PROVIDED INFORMATION:
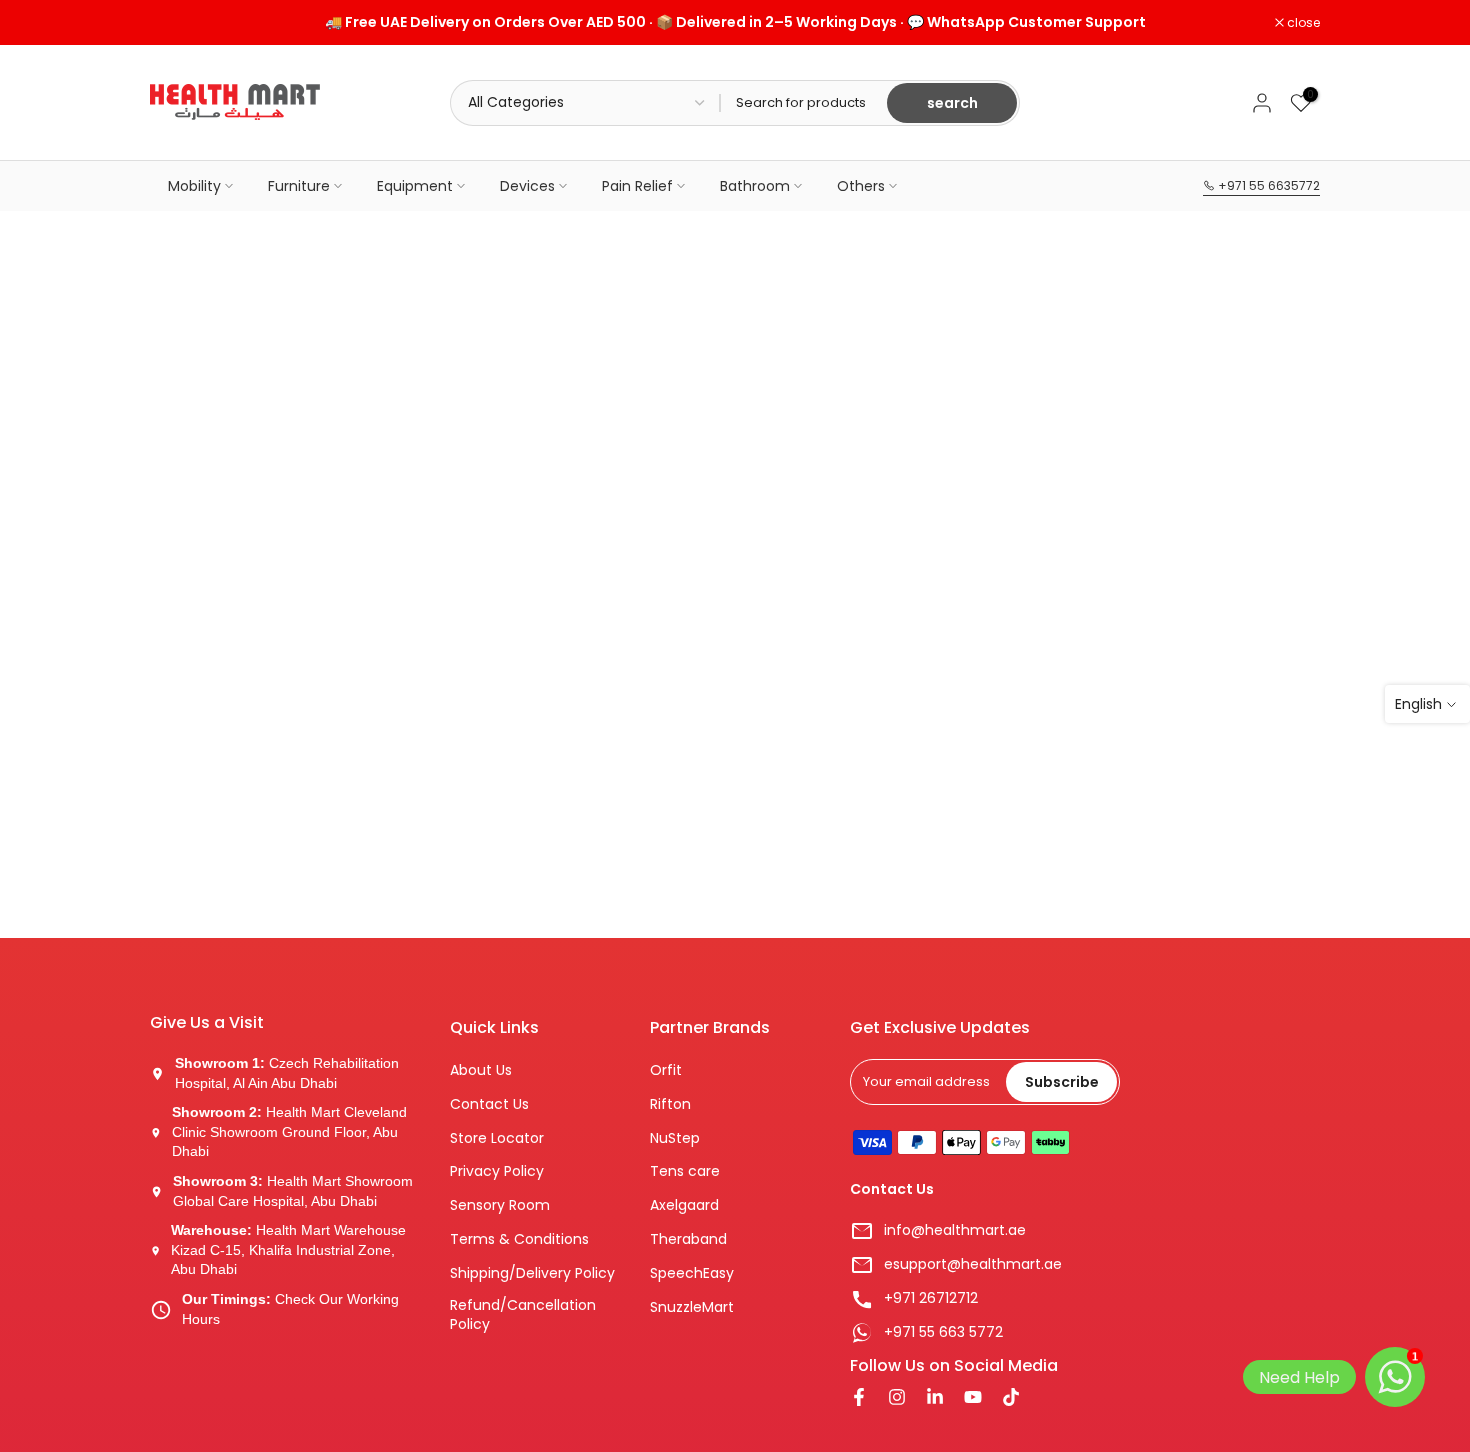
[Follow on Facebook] (859, 1399)
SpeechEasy (692, 1273)
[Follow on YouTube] (973, 1399)
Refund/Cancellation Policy (523, 1315)
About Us (481, 1070)
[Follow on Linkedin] (935, 1399)
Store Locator (497, 1138)
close (177, 23)
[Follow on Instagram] (897, 1399)
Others (861, 186)
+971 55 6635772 (1267, 185)
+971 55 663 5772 (943, 1332)
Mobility (194, 186)
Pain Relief (637, 186)
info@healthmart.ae (955, 1230)
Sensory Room (500, 1205)
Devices (527, 186)
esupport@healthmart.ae (973, 1264)
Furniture (299, 186)
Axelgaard (684, 1205)
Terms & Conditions (519, 1239)
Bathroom (755, 186)
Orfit (666, 1070)
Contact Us (489, 1104)
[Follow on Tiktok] (1011, 1399)
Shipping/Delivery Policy (532, 1273)
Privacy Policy (497, 1171)
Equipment (415, 186)
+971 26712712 (931, 1298)
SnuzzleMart (692, 1307)
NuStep (675, 1138)
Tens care (685, 1171)
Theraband (688, 1239)
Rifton (670, 1104)
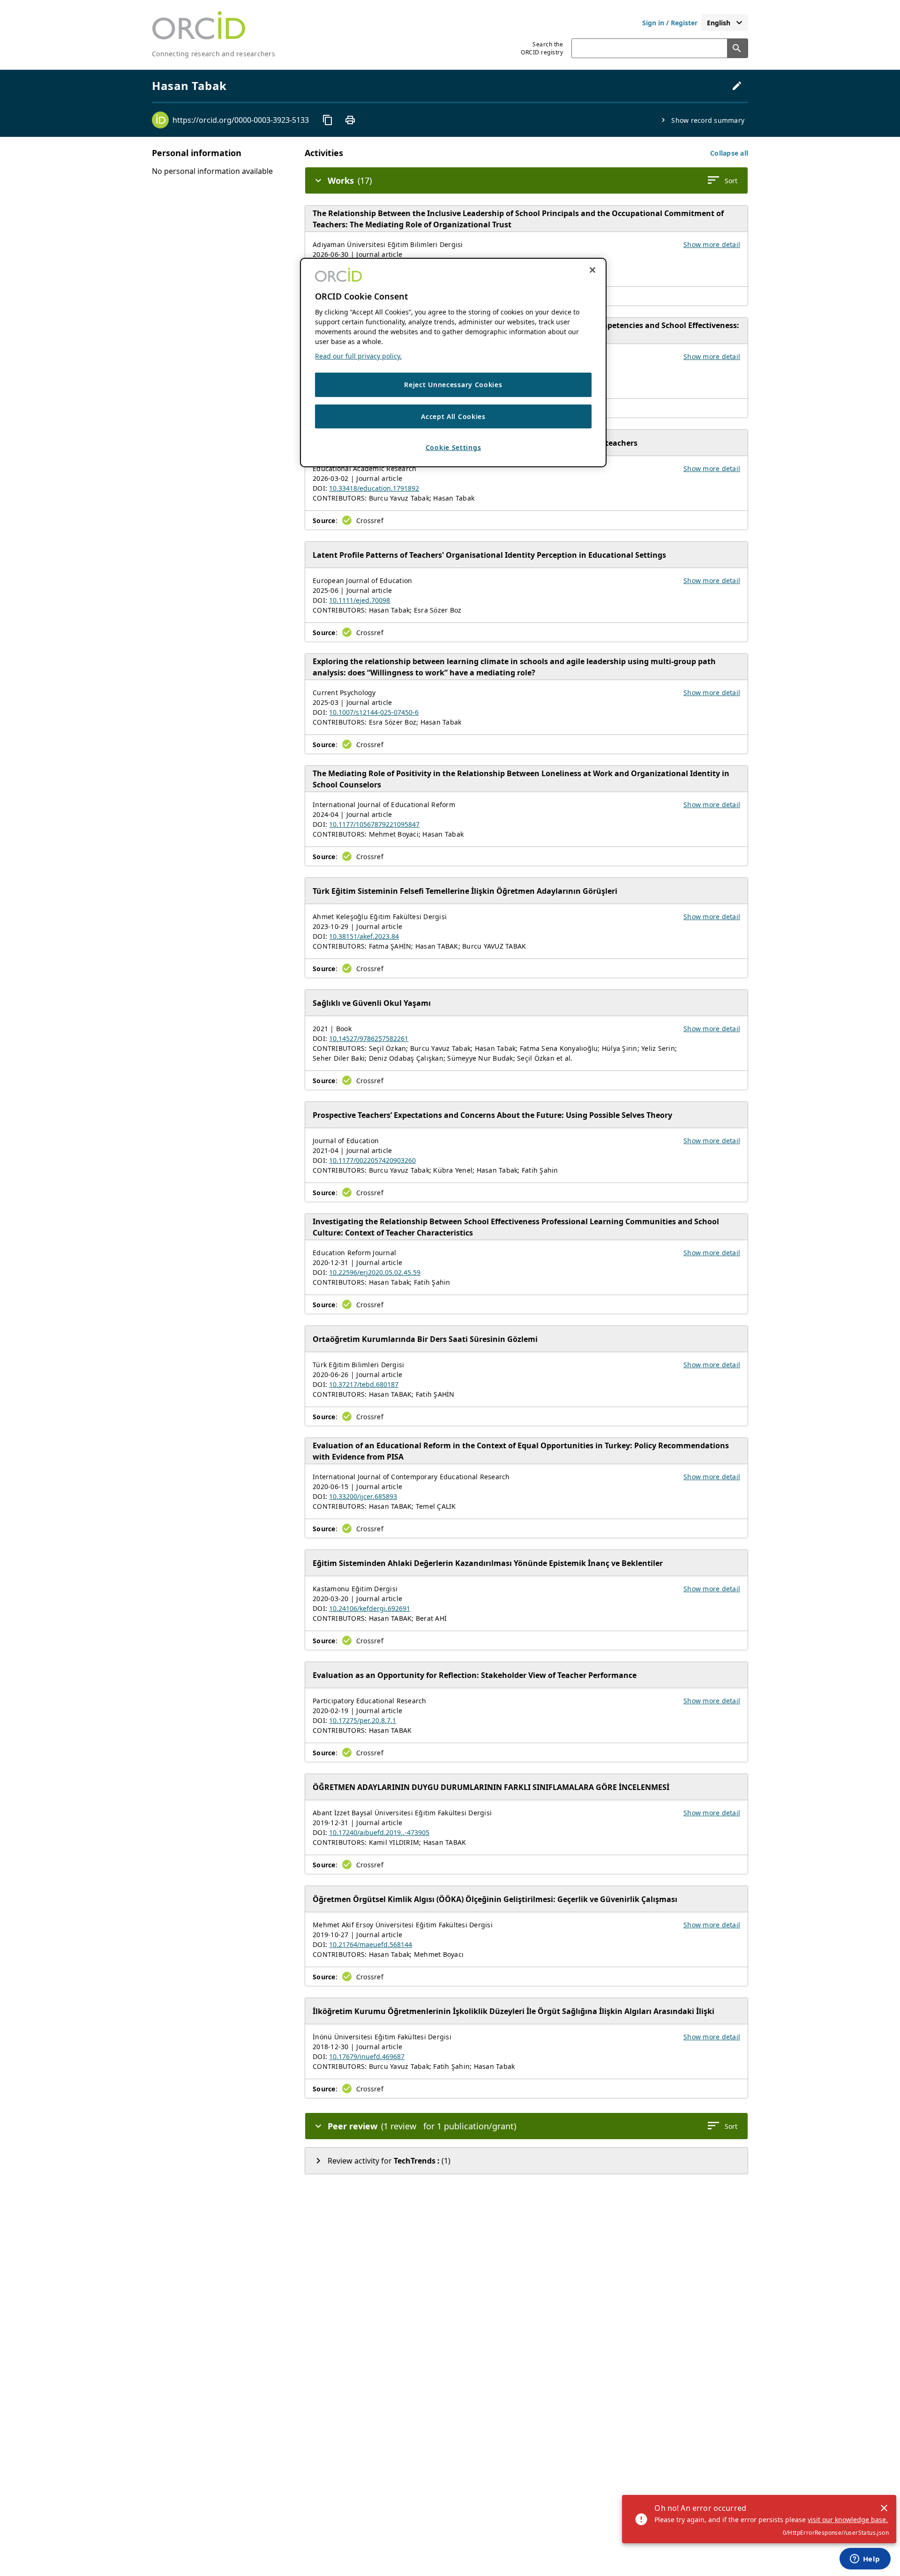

PROBLEM DESCRIPTION: Would you please print the entries once more, word for word, minus the pictures?

RESPONSE BELOW:
[Follow on Facebook] (859, 1399)
SpeechEasy (692, 1273)
[Follow on YouTube] (973, 1399)
Refund/Cancellation Policy (523, 1315)
About Us (481, 1070)
[Follow on Linkedin] (935, 1399)
Store Locator (497, 1138)
close (177, 23)
[Follow on Instagram] (897, 1399)
Others (861, 186)
+971 55 6635772 (1267, 185)
+971 55 663 5772 (943, 1332)
Mobility (194, 186)
Pain Relief (637, 186)
info@healthmart.ae (955, 1230)
Sensory Room (500, 1205)
Devices (527, 186)
esupport@healthmart.ae (973, 1264)
Furniture (299, 186)
Axelgaard (684, 1205)
Terms & Conditions (519, 1239)
Bathroom (755, 186)
Orfit (666, 1070)
Contact Us (489, 1104)
[Follow on Tiktok] (1011, 1399)
Shipping/Delivery Policy (532, 1273)
Privacy Policy (497, 1171)
Equipment (415, 186)
+971 26712712 (931, 1298)
SnuzzleMart (692, 1307)
NuStep (675, 1138)
Tens care (685, 1171)
Theraband (688, 1239)
Rifton (670, 1104)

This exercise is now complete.